Não sei por que ainda ocupo minha mente com essas “mentes desocupadas”.

1 Comments:

  • Exuberante é pouco! Sabe aquela euforia que vem de dentro, começa no estômago e termina com um sorriso sarcástico? Aquele desejo de "eu ter escrito isso"?!? Pois é. Já me propus várias vezes a comentar a passividade na minha sala mas jamais conseguiria algo tão polido e metafórico - não agüento. O artigo teria mais (sic)'s e menções diretas do que tudo. Minha vontade de divagar acerca de cada frase é enorme. Devido a limitações de espaço e falhas na minha memória, "filtrei" (ou a "divina providência" me filtrou) muitos, porém aqui vão:

    . Os tais frangos não imaginam como fazer as séries elementares mal se reflete lá na frente;

    . Eu apenas leio e escrevo bastante. Não me acho CDF. Adicione ao fato de eu ser alguém participativo minha miopia. Pronto! Caem de pau. Alguns educadamente, a maioria ou enojados ou invejosos (confesso que o segundo é menos grave, não obstante eles nada fazem para suprir essa lacuna entre eu e eles), entretanto. Meu apelido lá é Chico Xavier só porque eu escrevo bastante nas provas e dizem que eu psicografo. Não, eles que escrevem pouco demais. Vou chamá-los de Lula's. Sem contar que fui eleito o representante no semestre de calouro só por causa da minha cara. Eu dava avisos na frente da sala mas não tenho a maior desenvoltura do planeta, sabe como é, então neste semestre parece que revogaram a emenda da reeleição, sem ao menos agradecer as "realizações do mandato" (com exceção de uma garota)...
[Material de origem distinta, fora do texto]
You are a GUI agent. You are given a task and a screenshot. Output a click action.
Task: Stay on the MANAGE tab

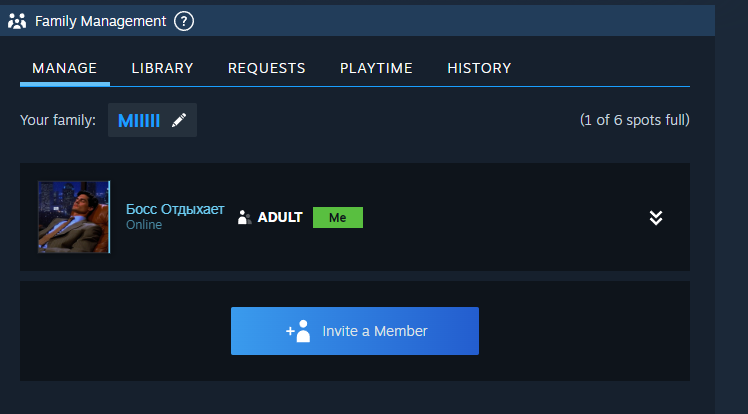[x=64, y=68]
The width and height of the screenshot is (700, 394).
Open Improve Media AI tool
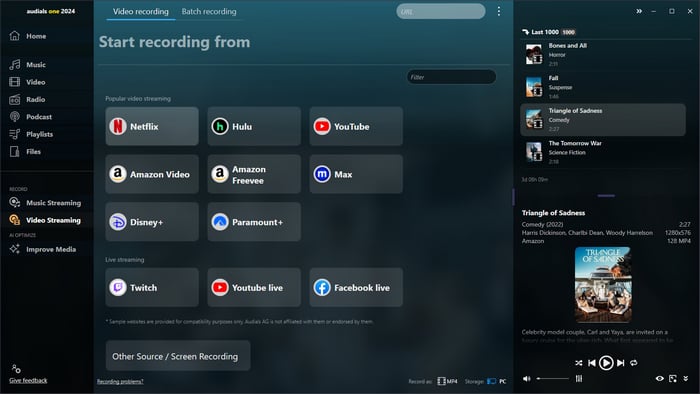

    . O mesmo é válido para as redações em que estagiei. Os caras da Católica (de semestres mais para a graduação que para o ingresso na faculdade, diga-se de passagem) tinham preguiça de fazer uma tripa. Preferiam falar ao telefone.

    Minha sala não faz nada. Se fosse um organismo, teria morrido assim do parto porque nada lá é feito sinergicamente, é tudo descoordenado, cada um na sua. Lamentável, e você viu pelo número de papéis que voltaram a sua mão preenchidos: se não me engano o meu e o da Priscila (aliás, teve outra que não pôde devolver, faltou falar!). Que empolgação massiva para escreverem para o Blog, ã? Aliás, a minha fama de CDF se potencializou no momento em que, já no 1º dia de aula, ao ser interrogado pela professora, disse que tinha um Blog que falava "um pouco de tudo". Aterrorizante pensar que esse necrotério de massas cinzentas junto terá 30 vezes mais peso que eu no dia 1º de Outubro...

    Odeio este país. O pior é que você errou num detalhe: não contentes em freqüentar aulas de duração mínima e não estudar um pingo em casa, os frangos calculam meticulosamente para terminar o semestre com 16 faltas nas cinco disciplinas que cursam. O orgulho das mamães!